Both MBB1 and MBB2 are filters for winnowing out those who will not benefit from RFN. The Spine Intervention Society endorses a dual block paradigm, with only patients who experience at least 80 percent pain relief after MBB1 proceeding to MBB2, with the same threshold needed at MBB2 to proceed to RFN. In 2020, Schneider and colleagues demonstrated that this patient selection paradigm results in a significantly higher percent of treated patients achieving pain relief than when patients proceed directly from a positive MBB1 to RFN.
Yet no prior studies have retrospectively audited clinical practice to see how much this dual block paradigm reduces the number of patients who ultimately receive ablation. This was the gap in knowledge Schneider and his team sought to fill.
“This gives us more solid evidence of the dual block method’s value in minimizing the chance that you will ablate someone with a false positive.”
False Positives May Occur
To find answers, Schneider and his team examined records on 167 patients who underwent dual lumbar MBBs in 2019. Of these, 90 (54 percent) progressed from MBB1 to MBB2, but only 66 (40 percent) had a positive MBB2 that cleared them for RFN. Twenty-four patients (14 percent), therefore, had a false positive on their initial MBB1 and were screened out after the second MBB2.
“For all my patients, the more research we have, the better I can lay out the projected outcomes, and help avoid desperation trumping reality.”
These statistics mirrored Schneider’s findings for cervical branch blocks, where he found that a dual block saved about 15 percent of patients from ineffective, inappropriate ablations.
“This gives us more solid evidence of the dual block method’s value in minimizing the chance that you will ablate someone with a false positive,” Schneider said.

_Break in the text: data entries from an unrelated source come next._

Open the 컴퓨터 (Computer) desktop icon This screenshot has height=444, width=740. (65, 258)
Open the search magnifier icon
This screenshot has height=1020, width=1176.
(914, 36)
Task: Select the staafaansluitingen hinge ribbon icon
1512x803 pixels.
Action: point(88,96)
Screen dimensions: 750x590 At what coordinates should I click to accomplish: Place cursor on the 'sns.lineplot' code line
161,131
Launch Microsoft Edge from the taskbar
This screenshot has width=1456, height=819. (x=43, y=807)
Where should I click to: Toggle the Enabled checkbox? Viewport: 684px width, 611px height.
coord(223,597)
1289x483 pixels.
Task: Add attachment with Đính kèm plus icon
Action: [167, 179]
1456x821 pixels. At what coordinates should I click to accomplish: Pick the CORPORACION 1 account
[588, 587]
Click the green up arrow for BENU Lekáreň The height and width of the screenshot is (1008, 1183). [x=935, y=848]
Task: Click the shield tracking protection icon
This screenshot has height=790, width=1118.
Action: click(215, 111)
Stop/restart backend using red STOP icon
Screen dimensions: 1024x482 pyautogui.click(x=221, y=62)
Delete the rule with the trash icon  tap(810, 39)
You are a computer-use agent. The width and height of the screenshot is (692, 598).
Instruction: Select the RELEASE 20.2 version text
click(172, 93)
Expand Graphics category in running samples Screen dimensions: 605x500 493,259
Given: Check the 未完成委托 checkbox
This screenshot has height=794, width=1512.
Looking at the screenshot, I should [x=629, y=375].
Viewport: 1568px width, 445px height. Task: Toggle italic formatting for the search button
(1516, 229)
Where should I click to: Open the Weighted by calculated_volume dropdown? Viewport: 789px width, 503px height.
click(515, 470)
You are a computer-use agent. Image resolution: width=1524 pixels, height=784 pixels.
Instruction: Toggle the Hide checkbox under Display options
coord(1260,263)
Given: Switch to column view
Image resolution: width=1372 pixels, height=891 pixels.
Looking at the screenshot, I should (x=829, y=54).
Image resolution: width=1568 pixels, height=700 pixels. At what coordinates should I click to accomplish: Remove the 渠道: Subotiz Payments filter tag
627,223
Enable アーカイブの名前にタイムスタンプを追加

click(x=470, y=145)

Having this data may help clinicians in counseling their patients, some of whom Schneider says can be single-mindedly focused on getting an ablation, sometimes misrepresenting their improvement after MBB, or experiencing the placebo effect.
“My best patient is one who wants to be thorough and only do things that have a high likelihood of success,” Schneider said, “but for all my patients, the more research we have, the better I can lay out the projected outcomes, and help avoid desperation trumping reality.”
Avoiding a Reimbursement Gamble
Judicious patient selection may also be in the best interest of interventional pain specialists.
Schneider says that the exponential growth in back and neck pain procedures over the past few decades has subjected the field to more scrutiny, already resulting in decreased third-party reimbursement for these procedures.
“Physicians who take the shortcut are going to do more ablations than I will, and will probably have as many successes,” Schneider said. “But they will also have more failures.
“Ultimately, I think showing that we are cautious in making these ablation decisions will pay off for everyone in terms of higher success rates and less reimbursement hassles. We need to keep doing this the right way so we can keep doing it.”